There were a few reasons for that. First, Nigri wasn’t just dressed as Pikachu, but rather “Sexy Pikachu,” sporting a barely-there outfit that generated quite a bit of buzz. Second, in one picture she had a badge with her name on it, so that allowed random people to find her online.
Getting that kind of intense internet reaction from strangers might have terrified some people, but not Nigri.
“It was like an immediate addiction,” Nigri said of her first cosplay experience.
Now Nigri is one of the most popular cosplayers in the world, with beautiful and insanely intricate costumes she makes herself. She has 4.7 million Facebook followers, 2.8 million on Instagram, 1.2 million on YouTube, and even 3,500 on Patreon, who support her with monthly monetary subscriptions.

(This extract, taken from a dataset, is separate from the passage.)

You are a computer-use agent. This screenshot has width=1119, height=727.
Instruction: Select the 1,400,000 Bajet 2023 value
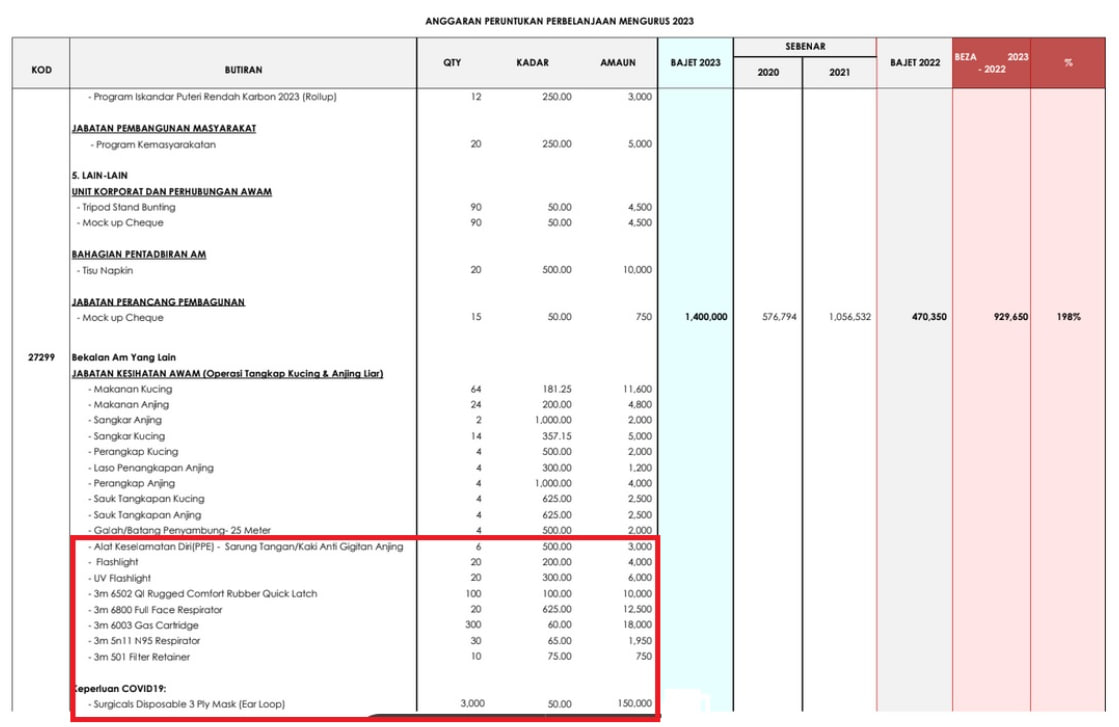(x=706, y=317)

And the 28 year old has recently made a documentary with digital-media powerhouse Rooster Teeth, “Becoming Jessica Nigri,” that looks inside the day-to-day realities of making a living off of cosplay.
Turning a hobby into a job
Nigri said the first time she thought of cosplay as a real business was when she got a call from her job at Trader Joe’s asking if she was still coming in for the 6 a.m. shift. At the time she was actually in Japan, where it was well into the night. She was doing promotion for a video game company and dressed as Juliet Starling, the zombie-hunting cheerleader and protagonist of “Lollipop Chainsaw.” She wasn’t going to make it to her shift.
There are a variety of ways to make money doing cosplay, though the vast majority of people in the community do it just as a hobby.
Nigri listed them off: You can sell prints of photos or other merch from an online store, do appearances for video game companies, make costumes or props for others, get ad money from a YouTube channel, utilise Patreon, and so on. But there isn’t one overarching revenue stream that dwarfs the others. If you want to cosplay professionally, you have to cobble sources of revenue together, Nigri said.
But while the ways of making money can change, what is constant is that to become a prominent cosplayer you have to be both authentically connected to the community, and good at cultivating a fan base. Nigri described it as a mixture of personality, genuineness, and craftsmanship in your costumes (“builds”).
“If someone is doing cosplay for the wrong reasons it’s blatantly obvious,” Nigri said. And indeed it would seem extremely difficult for Nigri to fake her enthusiasm for the art given the vast amount of tutorial and behind-the-scenes video content she makes (not to mention the new documentary).
But there are still people who send online hate Nigri’s way, especially given the revealing nature of many of her costumes.
“Honestly I used to really get hurt by it,” Nigri said of some of the negative energy. But she said now she realises that it usually comes from a place of sadness, of people not feeling 100% adequate themselves. “It’s never a personal thing, I never take it personally,” she said.
Facebook reach has been ‘decimated’
While preparing for (and going to) live events is the bedrock of Nigri’s cosplaying, her ability to maintain a following on social media is also a key to the business side of things.
In this realm, while Facebook has put up bigger numbers, YouTube has been the more stable partner. Like many creators and online publishers, Nigri has felt the pain of Facebook’s algorithm shifts over the last year.
“Facebook’s reach has been decimated,” she said, before adding that though she has 4.7 million followers, she has moved away from the platform lately. A lot of other cosplayers have seen decreased reach too, she said, with external links they post not getting the numbers they used to.
When Facebook put an emphasis on video last year, that worked for a while, then began to fall off. “I have noticed that videos in general are receiving less reach than usual,” she said. “It’s concerning because a lot of people depend on social media to showcase their work and reach new audiences.”
Now she fears the same thing is happening with Instagram, and said she feels that Instagram is starting to restrict reach.
But no matter what, Nigri is happy to have her day job be making incredible pieces and recapturing the flicker of childhood that’s still there.
“We actually just got back from doing a photo shoot with a bunch of wolves,” she said excitedly. For a cosplayer like Nigri, it doesn’t get much cooler than that.